▸ **Set problem 1**: Reproduce the Ras Al Khaimah energy passage from "The UAE’s Federal" up to and including "and water projects.", substituting "authority" for "utilities agency".
▸ **Set problem 2**:
Answer these questions using the Ras Al Khaimah energy passage:
(a) How many international firms does Ras Al Khaimah have in its free trade zones?
(b) In what month and year did the price of oil rise above USD70 a barrel for the first time since 2014?
(c) From which sources does RAK Gas currently get its gas?
▸ **Set problem 3**: Write the next part of the Ras Al Khaimah energy passage, starting right after its final sentence.

▸ **Source extract**:
Ras Al Khaimah has always been less reliant on the energy industry than some other Emirates thanks to its well-established industrial and trade sectors—it is home to the world’s largest ceramics factory and more than 13,000 international firms in its free trade zones. Still, the Emirate has proven oil reserves of more than 500 million barrels, fourth among the UAE. Elsewhere, state-owned RAK Gas, the Emirate’s primary hydrocarbons firm, has taken aggressive actions to increase production from new fields to ensure that domestic gas supply continues to support the Emirate’s industry.
The UAE’s oil production fell during 2017 as a result of OPEC’s agreement to cut production to counteract global oversupply and put upward pressure on prices. Production decreased by 36 million barrels in 2017, and early reports indicated that this trend would continue in 2018; February 2018 saw the UAE’s oil production fall to 50,000bpd below its OPEC target. January 2018 saw the price of oil rise above USD70 a barrel for the first time since prices began to drop in 2014. A December 2017 agreement between oil producers to extend the production cuts, originally expected to end in March 2018, through the end of the year should help further strengthen the sector, though there are still long-term questions about how the industry will respond to new supply from the US market. Ras Al Khaimah, unlike other Emirates, has traditionally had little reliance on oil due to its lack of reserves. State-owned RAK Gas was in charge of extracting natural gas from Ras Al Khaimah’s only offshore field but has shifted priorities to exploration as the Emirate’s oil and gas reserves have dwindled within. At present, the company sources gas from fields in Oman, Umm Al Quwain, and the Dolphin project in Qatar. Its processing plant in Khor Khwair in Ras Al Khaimah treats raw gas from the Omani and Umm Al Quwain fields and delivers LPG to customers across the Emirates.
The UAE’s Federal Electricity and Water Authority (FEWA) is the organization in charge of supplying most water and electricity to the Northern Emirates. While private firms can operate their own plans, FEWA oversees all generation activity and manages the distribution networks through which the Northern Emirates get their water and power. Although Ras Al Khaimah’s electrical and water supply infrastructure is largely adequate and well-established, FEWA has started to show the strain of increased demand from both the tourism and industrial sectors. In response, the utilities agency has rolled out a set of new plans for major electricity and water projects.

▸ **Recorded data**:
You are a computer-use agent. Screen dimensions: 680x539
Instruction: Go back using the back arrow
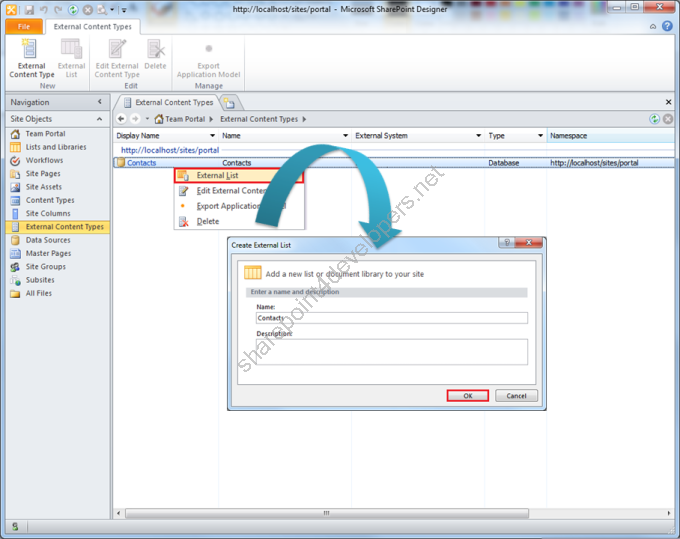tap(121, 119)
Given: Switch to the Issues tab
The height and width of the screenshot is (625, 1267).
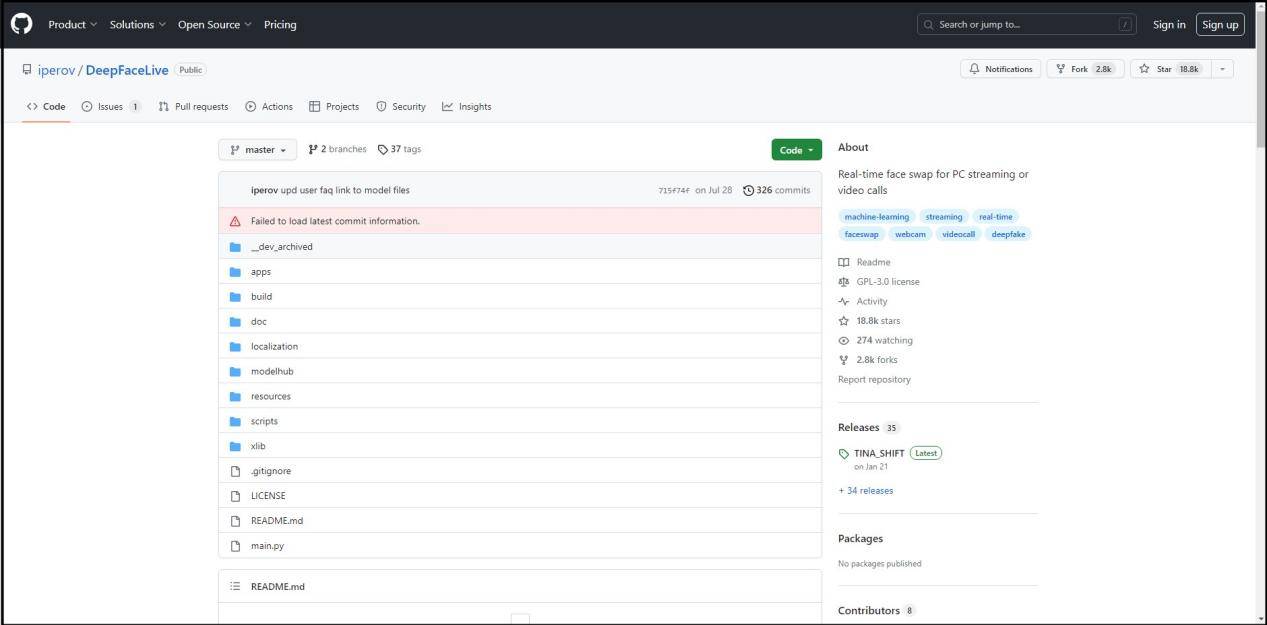Looking at the screenshot, I should tap(110, 107).
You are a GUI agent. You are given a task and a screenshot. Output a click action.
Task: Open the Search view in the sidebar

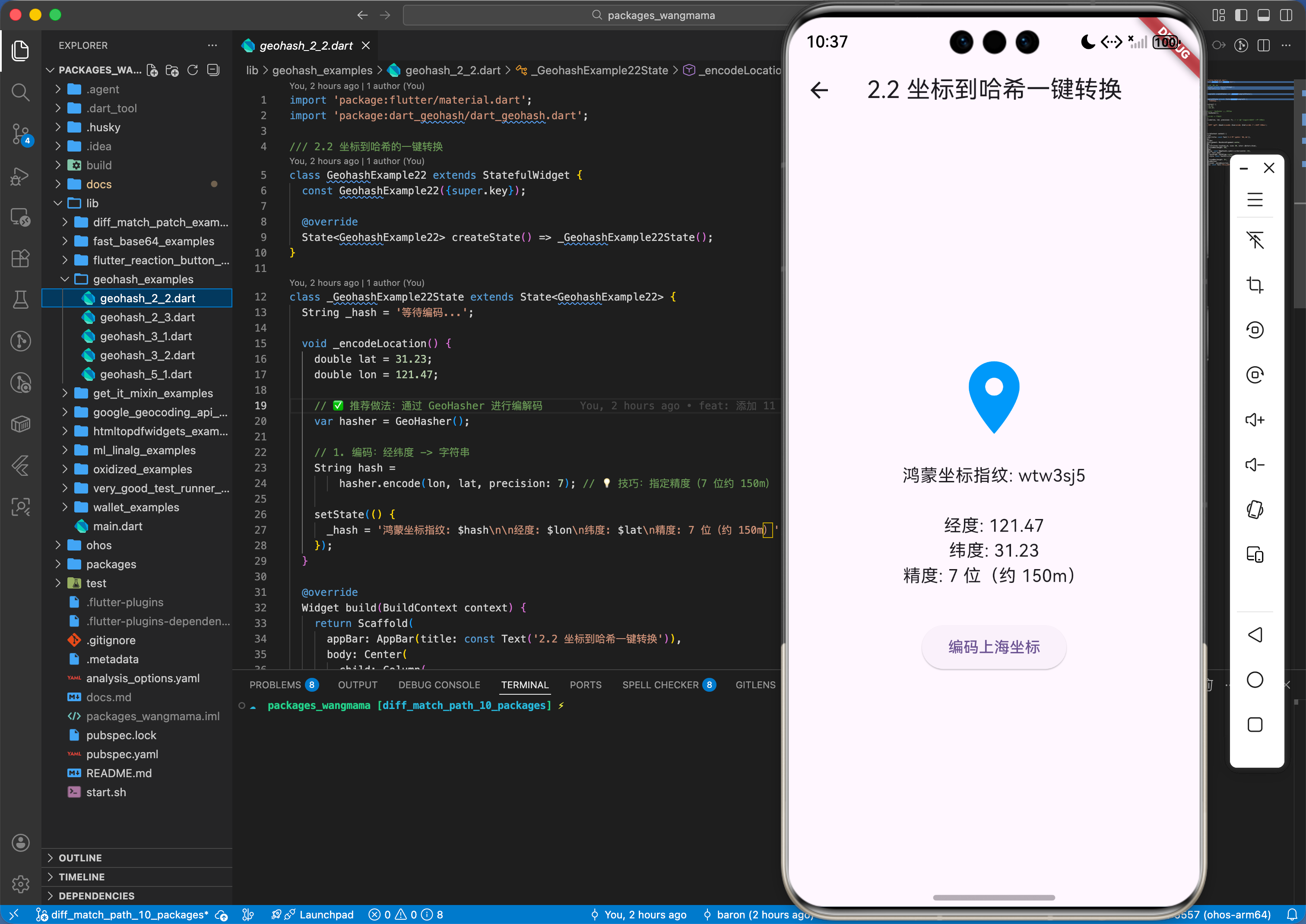(20, 92)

▸ **Expected output 1**:
The UAE’s Federal Electricity and Water Authority (FEWA) is the organization in charge of supplying most water and electricity to the Northern Emirates. While private firms can operate their own plans, FEWA oversees all generation activity and manages the distribution networks through which the Northern Emirates get their water and power. Although Ras Al Khaimah’s electrical and water supply infrastructure is largely adequate and well-established, FEWA has started to show the strain of increased demand from both the tourism and industrial sectors. In response, the authority has rolled out a set of new plans for major electricity and water projects.

▸ **Expected output 2**:
(a) More than 13,000.
(b) January 2018.
(c) Fields in Oman and Umm Al Quwain, and the Dolphin project in Qatar.

▸ **Expected output 3**:
In mid-2017 FEWA announced that it would increase the capacity of Ras Al Khaimah’s Ghalila water treatment plant from 15 million gallons per day to 45 million gallons per day and build two new seawater desalination plants in Umm Al Quwain that will each produce 45 million gallons of water a day. Desalination is the primary source of potable water in the UAE, and rising commercial activity has placed new demands on the UAE’s water infrastructure. In response, FEWA is looking to technological solutions to increase production and reduce waste. Part of its water network upgrades launched in 2017 included ordering and beginning to install more than 30,000 smart water meters capable of transmitting more information about usage and identifying cases of leakage and tampering faster than previous meters. If FEWA’s desalination plants are as effective as expected, the utility will look into exporting water.
2017 also saw FEWA sign a 10-year agreement with Utico, a UAE-based private utilities firm, to supply water to the Northern Emirates. The agreement is unique in that it is a purchase contract model where payment is linked to usage. In the agreement, FEWA agrees to commit to receive at least 6 million gallons per day, but further pricing is dependent upon the rate of consumption within the Emirates. Utico’s contract calls for the firm to contribute to the Northern Emirates’ infrastructure by installing transmission lines form generation facilities and constructing a pipeline to help bring services to underserved areas in the UAE. Further benefits of the deal include fixed pricing for the duration of the period and no power tariff increases; in exchange for these economic concessions, the Northern Emirates will reap the energy and infrastructure experience of the Middle East’s largest private utilities firm.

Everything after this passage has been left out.